• _PROVIDED MATERIAL_:
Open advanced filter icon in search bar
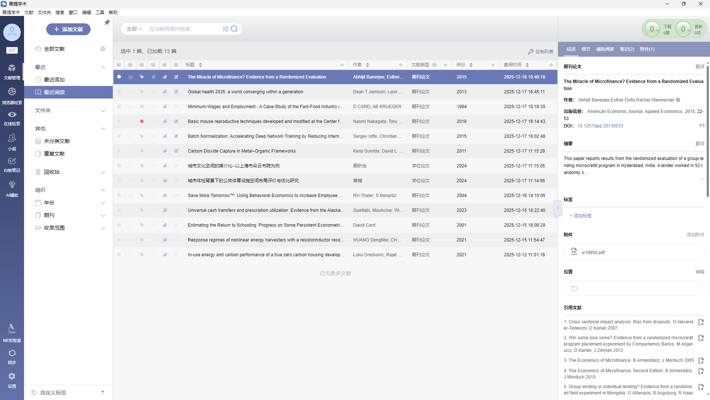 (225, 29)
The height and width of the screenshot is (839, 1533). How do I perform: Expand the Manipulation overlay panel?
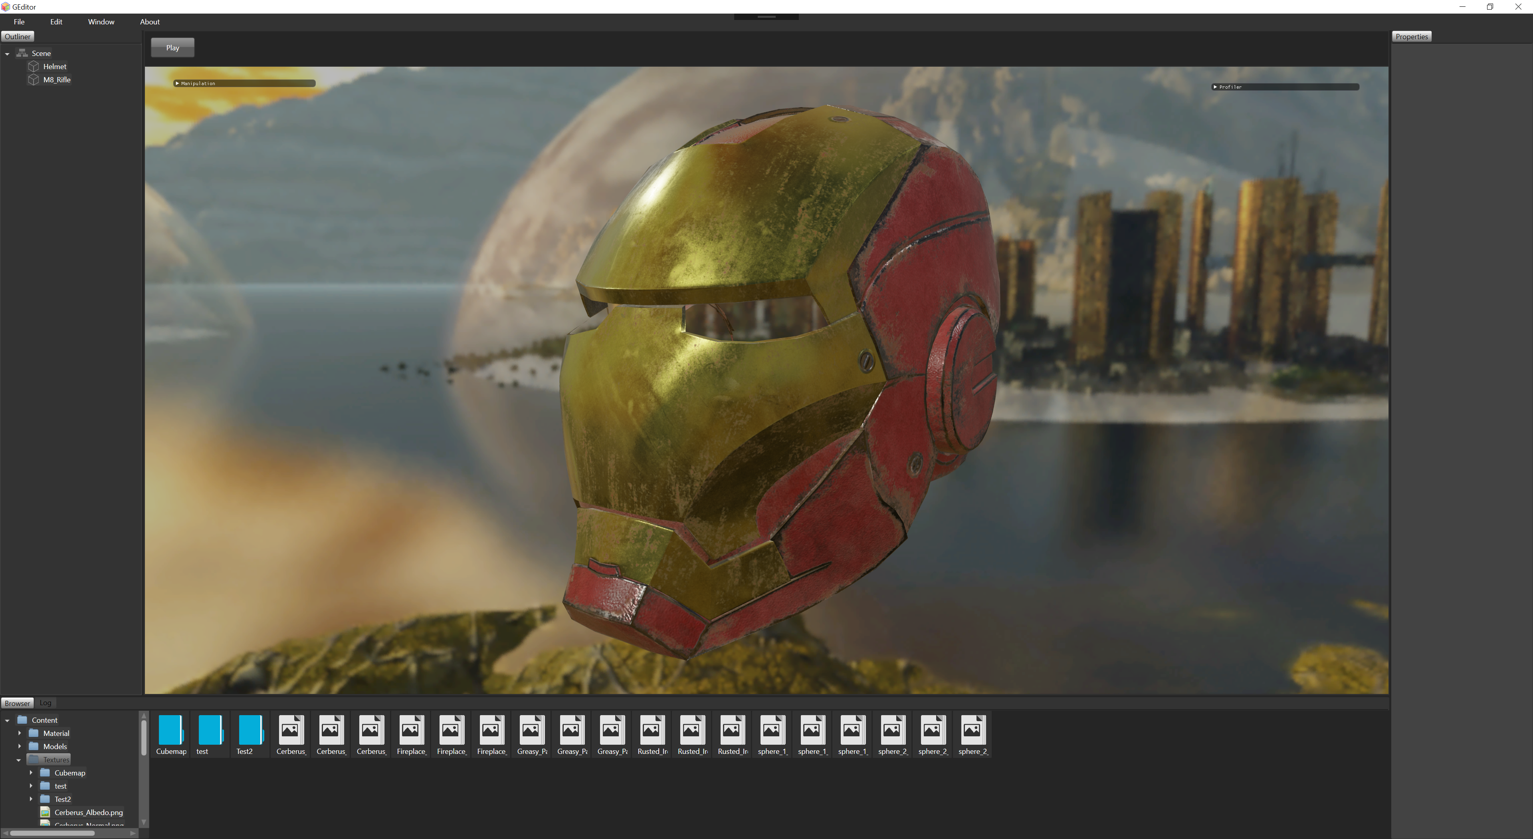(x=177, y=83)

--

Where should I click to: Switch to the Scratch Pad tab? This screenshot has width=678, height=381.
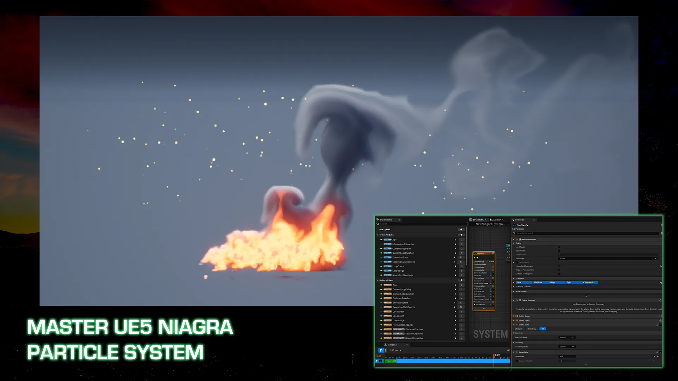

--

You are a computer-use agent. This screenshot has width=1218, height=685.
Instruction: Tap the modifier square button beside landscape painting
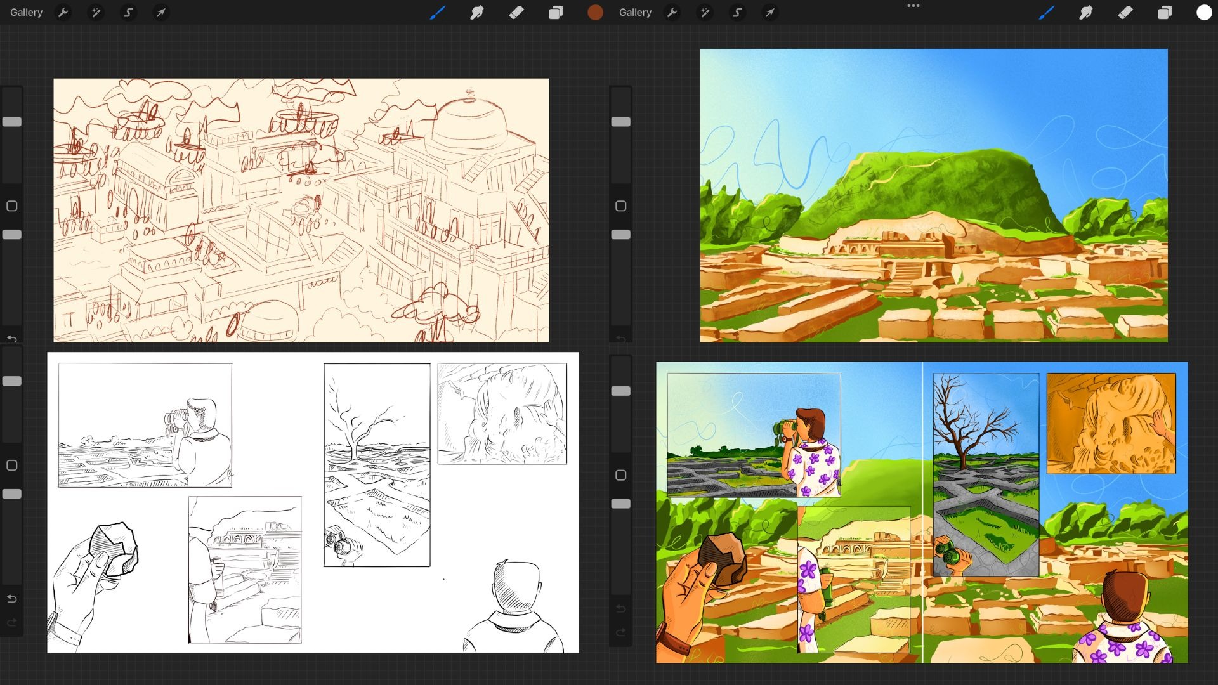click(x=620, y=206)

• _PROBLEM DESCRIPTION_: What is the number of lines in the records that hold the word "This"? Answer with that number by itself.

• _PROBLEM SOLUTION_: 2